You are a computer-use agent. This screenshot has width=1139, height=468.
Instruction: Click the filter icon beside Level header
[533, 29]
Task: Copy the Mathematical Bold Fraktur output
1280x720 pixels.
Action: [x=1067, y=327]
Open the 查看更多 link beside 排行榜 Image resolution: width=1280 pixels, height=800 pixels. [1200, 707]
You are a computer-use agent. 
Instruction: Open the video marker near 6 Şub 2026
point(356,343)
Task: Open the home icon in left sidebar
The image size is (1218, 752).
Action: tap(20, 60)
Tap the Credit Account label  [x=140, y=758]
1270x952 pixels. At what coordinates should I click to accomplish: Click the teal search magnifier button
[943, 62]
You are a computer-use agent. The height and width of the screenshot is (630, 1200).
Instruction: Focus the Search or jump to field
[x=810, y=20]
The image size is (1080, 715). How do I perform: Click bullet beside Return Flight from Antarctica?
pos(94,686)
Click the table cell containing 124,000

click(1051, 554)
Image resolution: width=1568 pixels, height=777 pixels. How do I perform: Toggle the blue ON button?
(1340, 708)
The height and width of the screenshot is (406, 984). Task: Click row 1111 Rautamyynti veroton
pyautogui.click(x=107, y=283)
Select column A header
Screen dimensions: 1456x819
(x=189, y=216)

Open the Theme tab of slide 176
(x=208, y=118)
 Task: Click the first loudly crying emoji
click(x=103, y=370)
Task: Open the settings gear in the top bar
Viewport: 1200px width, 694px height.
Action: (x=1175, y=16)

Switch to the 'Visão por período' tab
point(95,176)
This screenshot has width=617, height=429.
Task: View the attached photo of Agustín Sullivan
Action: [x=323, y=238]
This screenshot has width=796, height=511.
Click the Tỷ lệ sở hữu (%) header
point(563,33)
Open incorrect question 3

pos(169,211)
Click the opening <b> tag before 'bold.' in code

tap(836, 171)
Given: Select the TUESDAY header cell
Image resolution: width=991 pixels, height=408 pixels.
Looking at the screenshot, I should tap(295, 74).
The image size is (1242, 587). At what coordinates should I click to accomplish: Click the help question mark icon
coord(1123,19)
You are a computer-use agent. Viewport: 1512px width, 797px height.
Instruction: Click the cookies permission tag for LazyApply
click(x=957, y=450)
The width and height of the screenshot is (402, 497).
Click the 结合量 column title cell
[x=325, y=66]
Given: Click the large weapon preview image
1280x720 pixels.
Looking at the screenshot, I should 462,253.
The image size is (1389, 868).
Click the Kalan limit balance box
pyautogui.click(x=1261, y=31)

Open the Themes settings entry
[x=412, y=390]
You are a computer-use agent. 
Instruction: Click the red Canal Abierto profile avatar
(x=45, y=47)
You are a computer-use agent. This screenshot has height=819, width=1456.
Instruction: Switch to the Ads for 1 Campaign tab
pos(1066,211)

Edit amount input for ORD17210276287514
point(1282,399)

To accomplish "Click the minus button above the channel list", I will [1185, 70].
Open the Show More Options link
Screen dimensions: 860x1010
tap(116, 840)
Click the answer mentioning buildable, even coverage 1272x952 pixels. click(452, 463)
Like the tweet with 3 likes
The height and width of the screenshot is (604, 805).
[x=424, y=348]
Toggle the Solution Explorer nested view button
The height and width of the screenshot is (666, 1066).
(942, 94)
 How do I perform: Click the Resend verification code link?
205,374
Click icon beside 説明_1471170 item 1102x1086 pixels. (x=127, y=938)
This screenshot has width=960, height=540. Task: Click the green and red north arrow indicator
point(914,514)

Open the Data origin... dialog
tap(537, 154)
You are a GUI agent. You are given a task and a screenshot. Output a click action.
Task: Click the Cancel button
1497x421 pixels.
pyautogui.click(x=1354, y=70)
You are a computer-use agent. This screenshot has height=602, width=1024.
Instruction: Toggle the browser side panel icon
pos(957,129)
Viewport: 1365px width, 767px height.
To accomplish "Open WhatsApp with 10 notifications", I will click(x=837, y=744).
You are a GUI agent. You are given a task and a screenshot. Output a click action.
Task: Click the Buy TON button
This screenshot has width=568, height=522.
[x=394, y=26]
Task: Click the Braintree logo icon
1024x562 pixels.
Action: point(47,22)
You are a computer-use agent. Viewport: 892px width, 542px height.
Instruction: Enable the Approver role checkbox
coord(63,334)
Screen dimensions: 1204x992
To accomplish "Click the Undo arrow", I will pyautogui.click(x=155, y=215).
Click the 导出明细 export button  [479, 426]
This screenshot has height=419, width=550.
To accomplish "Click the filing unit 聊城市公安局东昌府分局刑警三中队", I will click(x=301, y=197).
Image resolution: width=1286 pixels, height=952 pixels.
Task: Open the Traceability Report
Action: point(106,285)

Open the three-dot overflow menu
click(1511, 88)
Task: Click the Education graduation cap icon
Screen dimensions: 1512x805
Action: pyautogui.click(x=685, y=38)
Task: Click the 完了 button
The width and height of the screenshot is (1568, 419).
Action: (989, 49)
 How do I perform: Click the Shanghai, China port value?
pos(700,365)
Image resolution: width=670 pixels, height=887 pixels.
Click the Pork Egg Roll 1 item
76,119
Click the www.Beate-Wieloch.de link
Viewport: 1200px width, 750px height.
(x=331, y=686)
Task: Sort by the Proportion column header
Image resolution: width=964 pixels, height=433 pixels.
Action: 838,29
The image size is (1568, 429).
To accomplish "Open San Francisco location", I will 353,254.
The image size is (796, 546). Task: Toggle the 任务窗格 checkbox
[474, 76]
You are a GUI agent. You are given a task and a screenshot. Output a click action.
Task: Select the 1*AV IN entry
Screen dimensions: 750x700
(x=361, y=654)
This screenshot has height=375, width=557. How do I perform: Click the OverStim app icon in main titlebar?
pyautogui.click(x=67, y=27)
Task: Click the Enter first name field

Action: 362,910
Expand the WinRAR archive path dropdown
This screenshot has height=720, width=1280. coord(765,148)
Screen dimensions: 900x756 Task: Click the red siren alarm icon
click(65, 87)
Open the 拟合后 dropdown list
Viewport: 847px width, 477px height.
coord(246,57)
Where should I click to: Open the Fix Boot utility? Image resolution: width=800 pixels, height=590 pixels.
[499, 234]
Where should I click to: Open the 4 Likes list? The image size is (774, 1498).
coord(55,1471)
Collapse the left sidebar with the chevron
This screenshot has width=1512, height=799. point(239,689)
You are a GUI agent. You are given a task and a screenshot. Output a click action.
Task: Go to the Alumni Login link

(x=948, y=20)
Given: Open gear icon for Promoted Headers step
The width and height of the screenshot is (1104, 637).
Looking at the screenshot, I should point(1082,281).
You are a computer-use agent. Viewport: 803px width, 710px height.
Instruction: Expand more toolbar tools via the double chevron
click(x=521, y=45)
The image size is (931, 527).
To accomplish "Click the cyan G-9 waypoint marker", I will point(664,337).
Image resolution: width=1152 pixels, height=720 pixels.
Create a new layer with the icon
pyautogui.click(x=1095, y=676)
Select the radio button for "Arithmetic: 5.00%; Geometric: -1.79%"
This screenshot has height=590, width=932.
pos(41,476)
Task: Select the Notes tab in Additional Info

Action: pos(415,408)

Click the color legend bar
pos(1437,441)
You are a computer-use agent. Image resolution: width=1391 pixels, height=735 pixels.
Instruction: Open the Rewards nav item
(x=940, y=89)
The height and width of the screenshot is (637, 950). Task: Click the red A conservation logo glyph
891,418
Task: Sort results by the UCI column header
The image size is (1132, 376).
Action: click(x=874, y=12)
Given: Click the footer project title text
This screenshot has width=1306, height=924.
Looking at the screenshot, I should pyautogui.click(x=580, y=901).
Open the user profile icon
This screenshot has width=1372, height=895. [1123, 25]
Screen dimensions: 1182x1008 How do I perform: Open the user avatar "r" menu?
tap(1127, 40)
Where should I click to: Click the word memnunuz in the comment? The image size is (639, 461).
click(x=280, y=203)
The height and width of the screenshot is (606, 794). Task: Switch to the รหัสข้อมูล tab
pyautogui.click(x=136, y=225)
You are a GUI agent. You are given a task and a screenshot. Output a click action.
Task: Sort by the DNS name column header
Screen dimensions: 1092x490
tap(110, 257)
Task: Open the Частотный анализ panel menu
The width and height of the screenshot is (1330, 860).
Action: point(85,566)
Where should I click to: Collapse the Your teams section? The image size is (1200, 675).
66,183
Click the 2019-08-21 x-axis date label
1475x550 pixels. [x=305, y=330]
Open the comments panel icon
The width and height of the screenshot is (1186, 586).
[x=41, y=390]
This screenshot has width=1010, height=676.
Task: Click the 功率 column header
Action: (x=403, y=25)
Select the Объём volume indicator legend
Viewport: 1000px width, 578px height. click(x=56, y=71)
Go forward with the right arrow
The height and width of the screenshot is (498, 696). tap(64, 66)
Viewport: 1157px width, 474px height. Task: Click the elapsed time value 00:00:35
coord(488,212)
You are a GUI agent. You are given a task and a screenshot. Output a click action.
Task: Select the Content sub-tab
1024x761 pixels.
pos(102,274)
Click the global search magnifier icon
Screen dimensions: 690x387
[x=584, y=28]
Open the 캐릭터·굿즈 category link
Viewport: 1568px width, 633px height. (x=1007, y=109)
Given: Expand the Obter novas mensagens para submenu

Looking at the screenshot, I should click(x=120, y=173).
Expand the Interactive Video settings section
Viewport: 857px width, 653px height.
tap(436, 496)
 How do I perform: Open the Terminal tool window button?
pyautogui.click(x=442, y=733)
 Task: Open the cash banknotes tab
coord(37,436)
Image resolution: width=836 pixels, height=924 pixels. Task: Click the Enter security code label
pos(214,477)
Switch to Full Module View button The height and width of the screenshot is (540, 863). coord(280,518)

#####

--- TASK OBJECTIVE ---
Read the listing above, then copy every line that includes the string "Sort".

--- RESPONSE ---
Task: Sort by the Proportion column header
Task: Sort results by the UCI column header
Task: Sort by the DNS name column header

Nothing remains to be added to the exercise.